SHORT TASK
Reproduce each of the following rows verbatim, without any alteration.

SUPPLIED MATERIAL
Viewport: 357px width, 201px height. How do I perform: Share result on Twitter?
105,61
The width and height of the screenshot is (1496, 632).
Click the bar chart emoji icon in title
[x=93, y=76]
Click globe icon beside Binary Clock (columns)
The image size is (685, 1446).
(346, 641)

WRITTEN ANSWER
Viewport: 357px width, 201px height. How do I perform: Share result on Twitter?
105,61
The width and height of the screenshot is (1496, 632).
Click the bar chart emoji icon in title
[x=93, y=76]
Click globe icon beside Binary Clock (columns)
The image size is (685, 1446).
(346, 641)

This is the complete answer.